Второе событие, нарушившее мирную жизнь Бориса и Кати, было чисто семейного свойства. Комитет крестьянской взаимопомощи, в котором служил Яков Матвеевич Алёшкин, был ликвидирован. В это время начали создаваться первые колхозы, образовался такой и в Шкотове. Было принято решение все имевшиеся в Комитете сельхозмашины и орудия передать в колхоз. Яков Матвеевич, за последние четыре года сменивший уже три должности, вновь оказался без работы. Он прекрасно понимал, что найти подходящее дело в селе ему не удастся, а если что-нибудь и подвернётся, то это будет опять ненадолго. Ему уже перевалило за 45 и хотелось какой-то спокойной, прочной и постоянной работы. В поисках её он приехал в г. Владивосток, поселился в квартире сына, оборудовав себе угол в бывшей кладовой. Туда провели электричество, повесили лампочку.
Первое время своим присутствием он не только не стеснял, а даже облегчал положение молодых хозяев. Третий взрослый в доме давал возможность Борису и Кате, оставив на деда спящую дочь, сбегать в ближайший кинематограф, а им этого так хотелось, они были ещё очень молоды.
Однако поиски службы у Якова Алёшкина успехом не увенчались. Возможно, в какой-то степени мешало и то, что при заполнении анкеты ему приходилось указывать, что он бывший офицер и даже какое-то время числился на службе у Колчака. Солгать он не мог, а более подробно объяснить свою историю в краткой анкете не представлялось возможным.
После нескольких бесплодных попыток, когда прошёл уже почти месяц его пребывания в городе, он впал в совершенное отчаяние. Как-то в разговоре с сыном, жалуясь на своё положение, он стал перечислять все специальности, которыми владел. В числе прочего он упомянул, что в юности обучался бондарному делу и работал в бондарной мастерской. Услышав это, Борис предложил отцу пойти на бондарный завод ДГРТ. Он надеялся, что благодаря хорошим отношениям с Николаем Фёдоровичем Антоновым, ставшим к этому времени директором завода, ему помогут устроить там на какую-нибудь работу отца.

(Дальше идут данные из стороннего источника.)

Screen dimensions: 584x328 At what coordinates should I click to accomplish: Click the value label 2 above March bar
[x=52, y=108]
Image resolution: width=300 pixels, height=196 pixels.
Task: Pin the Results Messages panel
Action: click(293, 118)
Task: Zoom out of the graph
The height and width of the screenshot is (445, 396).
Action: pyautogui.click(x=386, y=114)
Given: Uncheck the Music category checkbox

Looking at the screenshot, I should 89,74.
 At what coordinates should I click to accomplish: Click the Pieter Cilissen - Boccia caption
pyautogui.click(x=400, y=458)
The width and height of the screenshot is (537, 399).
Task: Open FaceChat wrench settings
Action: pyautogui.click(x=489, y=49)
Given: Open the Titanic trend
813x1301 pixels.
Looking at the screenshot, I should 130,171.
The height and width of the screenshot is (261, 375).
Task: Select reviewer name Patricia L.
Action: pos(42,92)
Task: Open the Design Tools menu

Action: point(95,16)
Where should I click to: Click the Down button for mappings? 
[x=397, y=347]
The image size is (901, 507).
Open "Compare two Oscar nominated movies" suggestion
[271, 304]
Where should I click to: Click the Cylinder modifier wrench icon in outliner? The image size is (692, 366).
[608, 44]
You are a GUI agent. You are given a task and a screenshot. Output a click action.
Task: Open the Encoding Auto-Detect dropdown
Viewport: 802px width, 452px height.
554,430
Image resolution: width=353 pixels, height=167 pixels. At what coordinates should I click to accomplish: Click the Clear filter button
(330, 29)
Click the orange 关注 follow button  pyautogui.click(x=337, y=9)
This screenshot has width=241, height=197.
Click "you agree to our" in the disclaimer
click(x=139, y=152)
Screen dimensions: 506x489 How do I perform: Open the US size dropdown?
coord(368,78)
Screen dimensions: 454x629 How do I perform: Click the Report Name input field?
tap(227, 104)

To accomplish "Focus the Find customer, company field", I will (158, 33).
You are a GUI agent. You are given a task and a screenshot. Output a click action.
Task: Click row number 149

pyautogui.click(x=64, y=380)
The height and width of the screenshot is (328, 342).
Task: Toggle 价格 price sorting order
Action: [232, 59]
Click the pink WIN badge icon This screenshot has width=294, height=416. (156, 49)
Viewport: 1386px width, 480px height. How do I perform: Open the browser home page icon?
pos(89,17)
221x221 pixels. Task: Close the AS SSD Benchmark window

Завод очень нуждался в самых разных специалистах, и поэтому Антонов, побеседовав со старшим Алёшкиным, зачислил его сменным мастером в бондарный цех. Зарплата мастера была почти в два раза выше той, которую до сих пор получал Яков Матвеевич, и это не могло не радовать. Как всегда, он отнёсся к делу с энтузиазмом, большой добросовестностью и честностью. Через месяц его перевели на должность старшего мастера завода, освободив тем самым от изнурительных ночных смен. Первое время он продолжал ещё жить у сына, но ежедневные пешие путешествия через замёрзшую бухту отнимали более двух часов и были чрезвычайно утомительны. Вскоре он нашёл небольшую комнату в частной квартире на мысе Чуркина и переселился туда. Он уже выяснил, что в будущем году здесь откроется школа, а значит, сможет получить работу и его жена, и начал подыскивать подходящую квартиру для всей семьи.